En 1981, la police québecoise tombe donc à bras raccourcis sur les natifs Mi'gmaq au coeur de leur réserve sous prétexte qu'ils n'ont pas respecté les nouvelles restrictions de pêche. Ritournelle tristement connue depuis les premiers efforts d' éradication des peuples amérindiens: d'abord, les empêcher de chasser ou de pêcher ce dont ils vivent depuis la nuit des temps, que ce soit le bison ou le saumon, et les regarder crever.

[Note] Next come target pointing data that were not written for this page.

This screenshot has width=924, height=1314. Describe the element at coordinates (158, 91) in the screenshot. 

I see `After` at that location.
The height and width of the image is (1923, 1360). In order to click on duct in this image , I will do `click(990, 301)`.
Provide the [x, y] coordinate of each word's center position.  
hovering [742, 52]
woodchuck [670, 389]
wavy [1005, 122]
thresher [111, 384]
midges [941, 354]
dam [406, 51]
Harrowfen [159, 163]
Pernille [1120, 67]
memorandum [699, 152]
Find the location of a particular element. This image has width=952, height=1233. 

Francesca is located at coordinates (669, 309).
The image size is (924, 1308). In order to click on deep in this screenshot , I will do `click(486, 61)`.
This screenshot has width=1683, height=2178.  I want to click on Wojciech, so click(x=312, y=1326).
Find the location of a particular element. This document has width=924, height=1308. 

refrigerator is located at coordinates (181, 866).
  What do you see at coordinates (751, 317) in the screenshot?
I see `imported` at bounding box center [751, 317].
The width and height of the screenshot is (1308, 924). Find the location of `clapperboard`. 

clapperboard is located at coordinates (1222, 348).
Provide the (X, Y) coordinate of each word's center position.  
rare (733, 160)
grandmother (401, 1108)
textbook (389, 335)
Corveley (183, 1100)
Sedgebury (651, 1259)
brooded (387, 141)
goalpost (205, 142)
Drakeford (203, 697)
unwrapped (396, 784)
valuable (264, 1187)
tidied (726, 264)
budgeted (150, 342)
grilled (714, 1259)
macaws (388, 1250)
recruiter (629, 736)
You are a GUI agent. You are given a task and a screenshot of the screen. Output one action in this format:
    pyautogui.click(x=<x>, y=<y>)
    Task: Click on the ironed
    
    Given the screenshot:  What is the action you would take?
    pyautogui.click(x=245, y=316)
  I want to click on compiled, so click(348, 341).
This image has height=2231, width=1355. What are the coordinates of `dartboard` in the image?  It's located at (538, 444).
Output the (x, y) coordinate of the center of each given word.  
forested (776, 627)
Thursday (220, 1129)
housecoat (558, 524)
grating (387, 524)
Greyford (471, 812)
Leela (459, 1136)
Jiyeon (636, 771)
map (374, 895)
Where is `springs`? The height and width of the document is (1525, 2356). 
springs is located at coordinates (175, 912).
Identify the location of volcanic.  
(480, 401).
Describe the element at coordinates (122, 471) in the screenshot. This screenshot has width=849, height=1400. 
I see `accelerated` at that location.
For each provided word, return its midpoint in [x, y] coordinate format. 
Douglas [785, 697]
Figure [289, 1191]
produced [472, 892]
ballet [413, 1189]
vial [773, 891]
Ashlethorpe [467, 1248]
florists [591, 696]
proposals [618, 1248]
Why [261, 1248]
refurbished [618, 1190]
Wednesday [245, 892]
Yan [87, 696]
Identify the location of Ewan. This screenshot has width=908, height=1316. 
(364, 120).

Les flics ne vont pas y aller de main morte, et cette intervention finira par interpeller les consciences, et réveiller quelques mentalités endormies.

"'Ici, on a tous du sang indien et quand ce n'est pas dans les veines, c'est sur les mains"...
Curieusement, Taqawan nous parle d'une réalité bien connue au Québec mais que, en France, nous occultons volontiers, à l'abri derrière les poncifs les plus charmants sur la Belle Province, son accent si rigolo, son français imagé et ses chanteuses qui braillent tellement fort. C'est littéralement dans un univers de western que Plamondon nous emmène alors, nous renvoyant à cette simple évidence que le Québec est bien en Amérique du Nord, et que la brutalité dont il a fait preuve à l'égard des natifs vaut bien celle des conquistadors et du général Custer.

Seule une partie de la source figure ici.